This Is How Consumerism Is Killing 400,000 People Every Year

By Ira Sahai:

With a booming economy comes high disposable income, which directly leads to an upsurge in consumption. For years we believed this formula is the secret sauce behind the high growth of the economy. Every year we see glitzier malls coming up, more stores offering unlimited choices of food, fashion, consumer goods, luxury vehicles, and every other imaginable thing under the sun.

But how can an innocent and trendy T-shirt that you bought from the latest collection of your favourite brand be held responsible for causing distress to the planet? Surely, someone is out to topple your fashion game – that must be it.

Sadly, this is not a conspiracy but cold hard facts that we are staring at. With consumer consumption going through the roof, so is the strain on natural resources. We are importing more food grain, more consumables for our fancy gadgets, automobiles, etc. All this simply means that before reaching the final consumer, these things have travelled hundreds of thousands of miles.

This means that climate change, caused by excessive consumption and over-exploitation of resources (according to the DARA group, a Europe-based non-governmental organisation), is already contributing to the deaths of nearly 400,000 people a year and costing the world more than $1.2 trillion. It is wiping 1.6% annually from the global GDP and is expected to rise to 3.2% of the global GDP by 2030.
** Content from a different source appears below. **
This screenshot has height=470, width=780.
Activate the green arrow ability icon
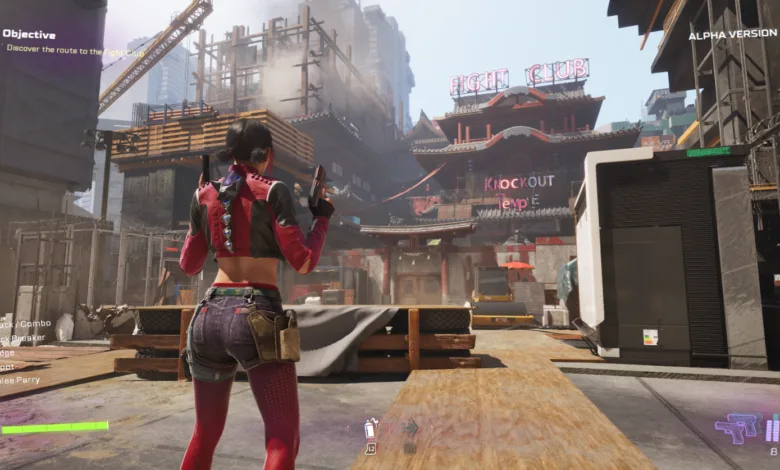(x=410, y=428)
While we are beaming with pride at technological innovations and the shape of the global economy, the ecological impact of the same cannot be ignored. Climate change is not something that is to be discussed by scientists and policy makers on an international forum, it a clear and imminent danger. Until and unless we as citizens take responsibility to move in the right direction, we will be lost in the vicious circle of consumption, pollution, and climate change.
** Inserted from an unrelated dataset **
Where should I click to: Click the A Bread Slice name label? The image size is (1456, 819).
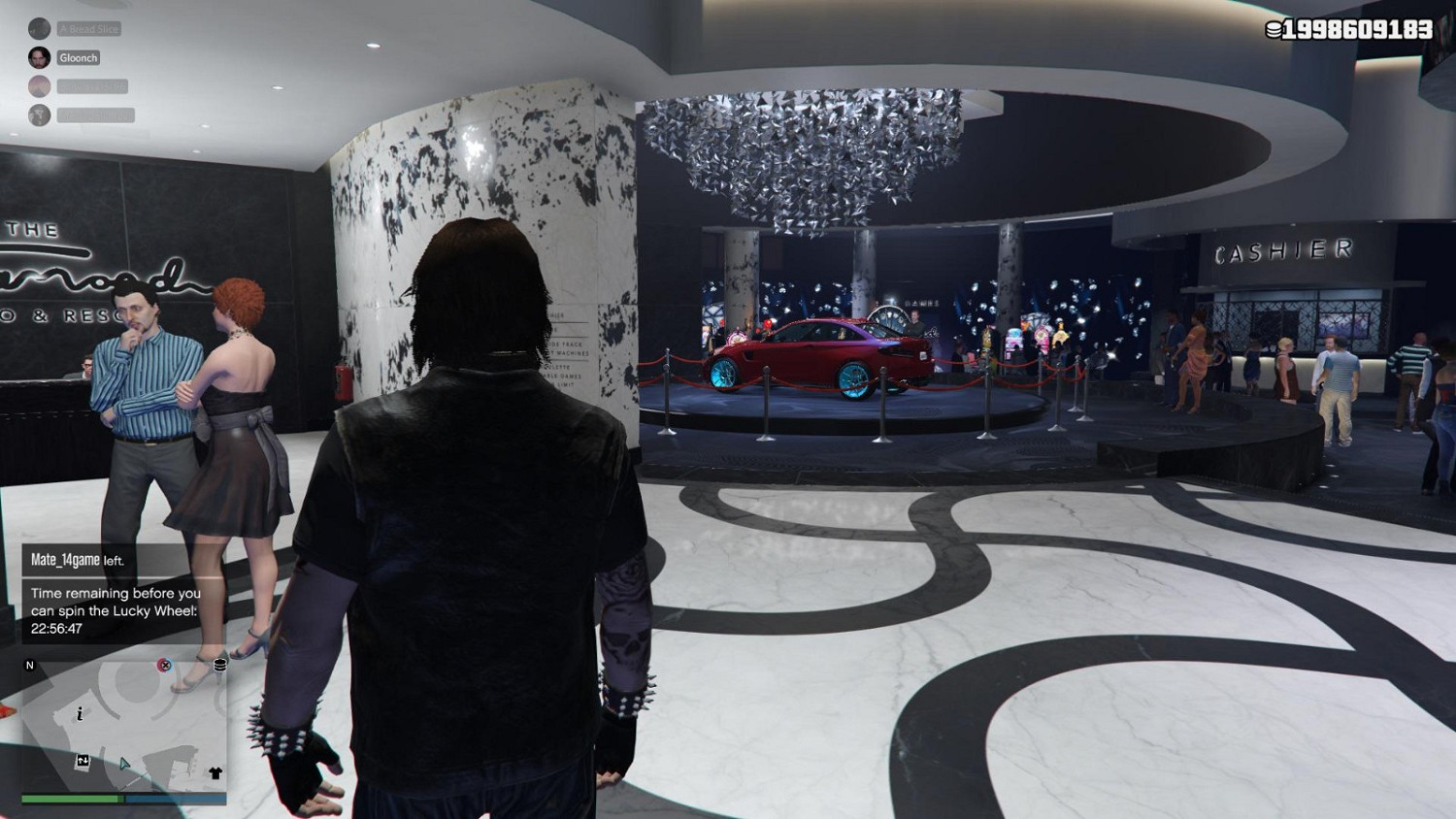(x=88, y=28)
Every small step taken in the direction of lesser consumption and greater sharing helps in reducing the burden on the environment. There is a lot that can be achieved on an individual basis if we start reusing things more and recycling our refuse responsibly. There is no harm in carrying your own coffee mug for takeaway or taking a cloth bag from home when you go grocery shopping. By segregating kitchen waste and composting it, and handling our electronic waste better, we can create an impact that will lead to a cleaner and safer planet for the generations to come.